Friday, 8 February 2013


The Matterhorn. 
It's that stage again. The one I keep avoiding, putting off and then forcing myself to do as a necessary chore. Then, of course, I don't do a very good job. How nice if I could learn to love pitching my novel to an agent!

Here's what some of the experts say - first of all Blake Snyder, the Save the Cat man
  • the pitch should be somewhat ironic (huh? don't get that, especially as he's American and there is this great myth that Americans don't get irony at all)
  • paint a compelling mental picture (I try, I try!)
  • give an idea of genre and market (Well, OK, but my book isn't like any other book out there. And it seems a little conceited to liken my work to Sansom or Gregory or any other successful novelist. Can anyone imagine a mix of Sansom and Gregory? I'm not sure I can.)
  • give the work a killer title (Yes, of course. Easier said than done. When I look at the half dozen titles my wip has had over the last three years, I feel like throwing myself under a bus. No, change that - I'll toss my wip under a bus.)
Other experts say: state who the hero is, his goal, why he needs it and what stops him attaining it. Focus on the conflict at the heart of the novel. (A little more practical than Snyder's instructions, so I'll remember this)

Rachelle Gardner asks:
  • what's the story? RG has a blog post which claims that pitchers often tell her the emotional theme or journey of the hero but don't tell her THE STORY. H'mmm. Food for thought there.
  • Give your protgonist's choices, and the conflicts he faces
  • Consequences - what happens if he doesn't attain his goals
I know the answer to all those bullet points, but putting them all together in vibrant exciting prose is going to be hard going. Sigh. It's got to be done. Wish me luck.
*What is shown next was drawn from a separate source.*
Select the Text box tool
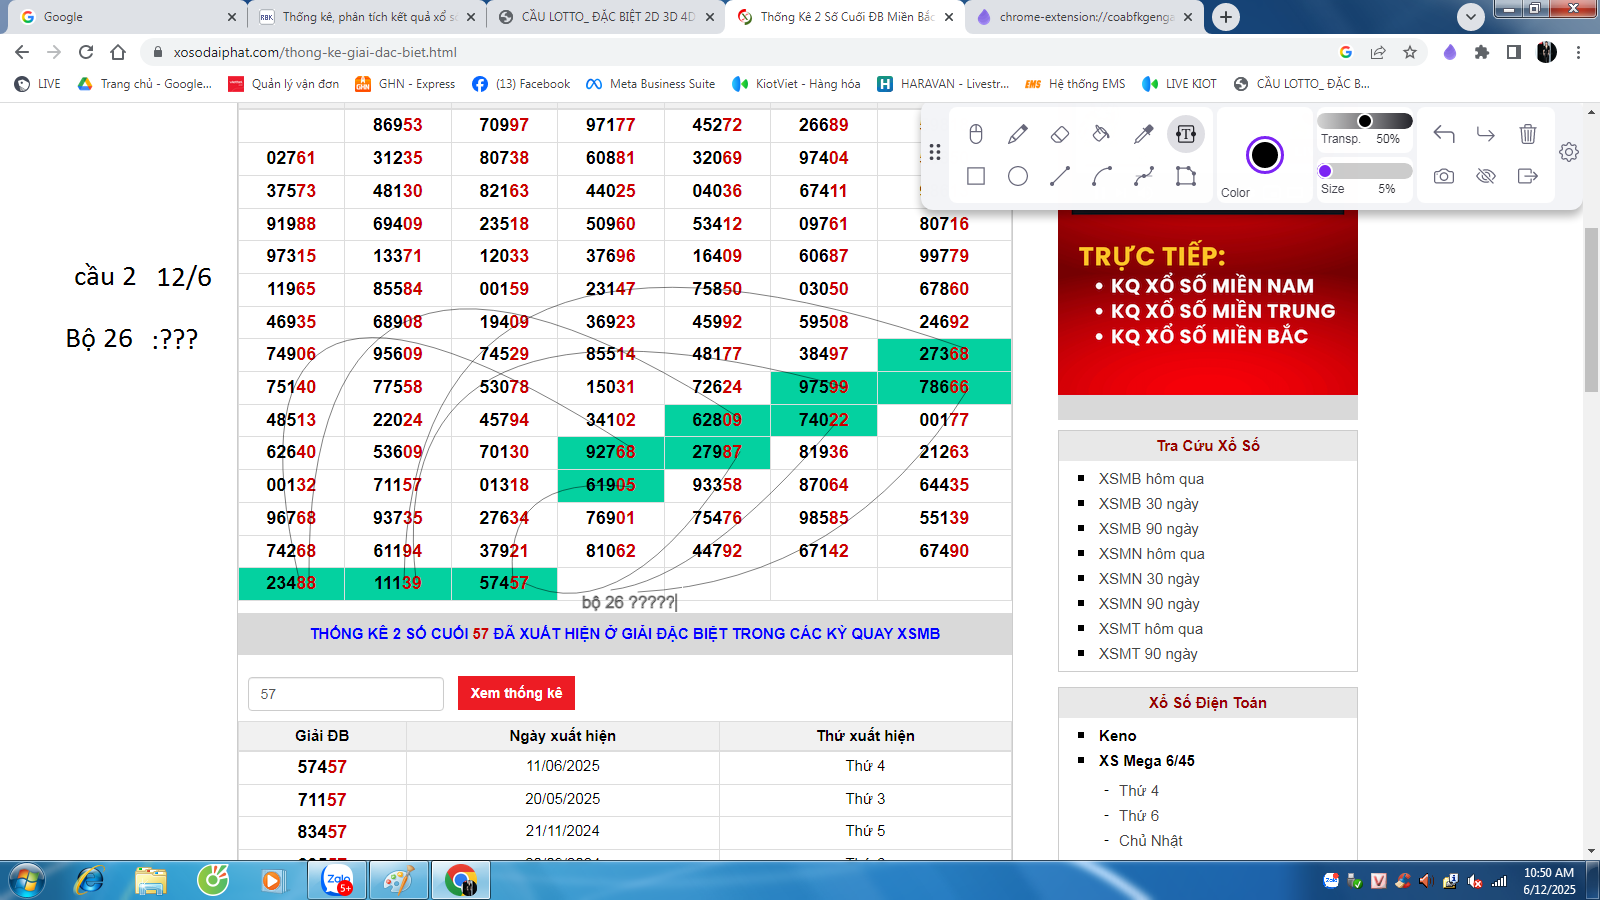The width and height of the screenshot is (1600, 900). (1186, 134)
PS Have just heard the York Minster does not want Richard III to be interred there. It's quite happy for Leicester to have him. I guess York just can't cope with any more tourists than it already has.


Dean Crawford said...

Not sure about "pitching", but if you're referring to a covering letter for a potential agent, then it should generally be one page. I used three paragraphs - there's a copy of it on my blog in one of the posts if you want to borrow the general template.

Don't bother phoning agents - they're busy and if you make a fluff of your pitch it's game over. With a letter you can hone it to perfection, just like your manuscript.
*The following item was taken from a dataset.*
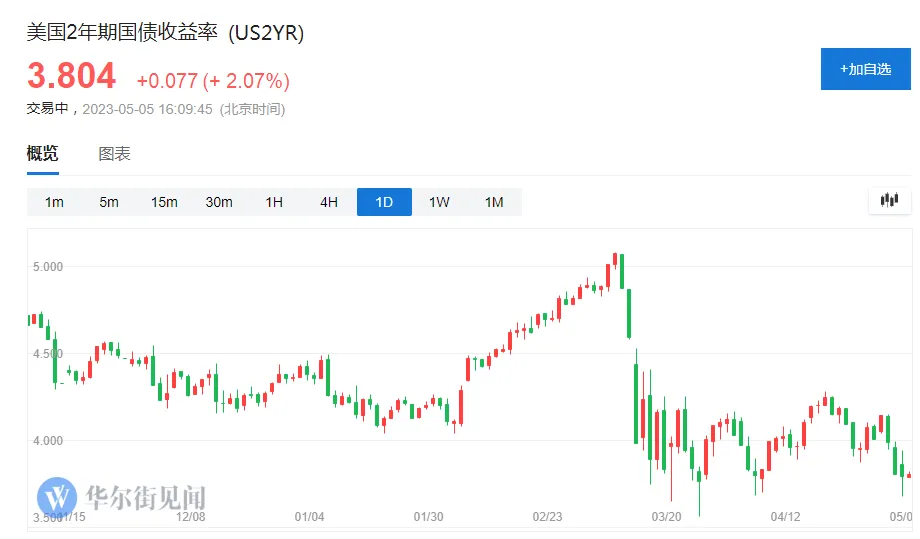Image resolution: width=920 pixels, height=539 pixels.
Task: Set chart period to 1H
Action: click(274, 202)
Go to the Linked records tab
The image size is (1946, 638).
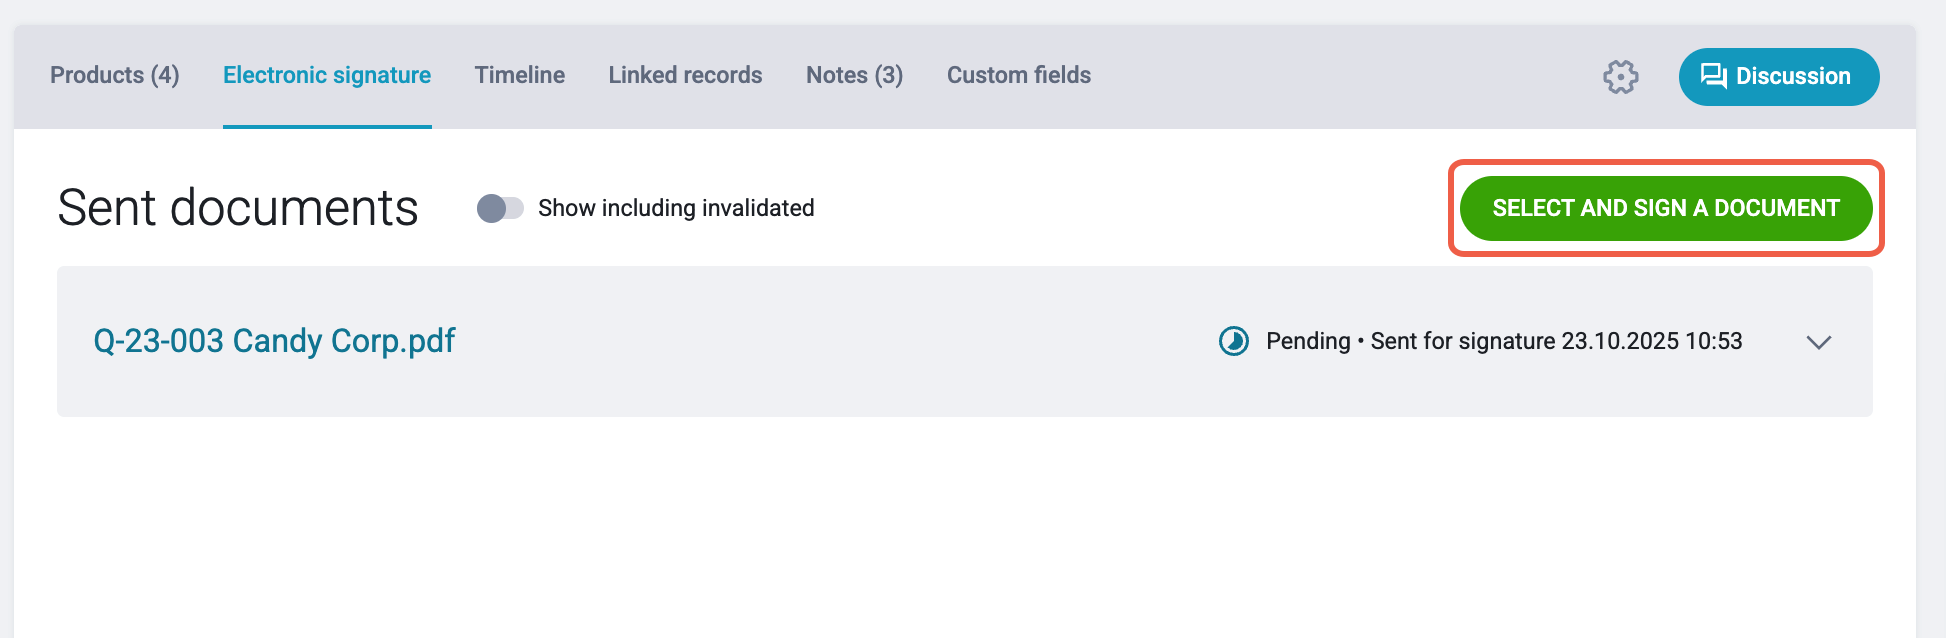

I'm sure you will, but just focus on presenting everything perfectly: you'd be surprised how achieving that will put you ahead of the crowd. My agent still remarks how my letter stood out for being clear, direct and attention grabbing.

Best of luck, Jen!

Jen Black said...

I'll check out your post, Dean. I'm sure it'll be better than my attempts!

Helen Black said...

Jen, whilst i have n't pitched books before, i've done plenty of pitching over the years as oart of my career in professional and financial services. What's worked for me is firstly, ensure the target already knows you or is aware of you before you even try and pitch. Secondly, really understand his/her work style and preferences (you could even ask them long before you pitch). Finally, understand their next steps in the the pitch process (e.g. is his/her next step to present to a committee, board etc). By understanding this stage you will be able to prepare your pitch in a format that makes their life a little easier. Just my observations - not sure if they translate from the business world to the wonderful and exciting literary world.

Jen Black said...

Hi Helen - I think your thoughts deserve a full answer, so look out for my post on Monday!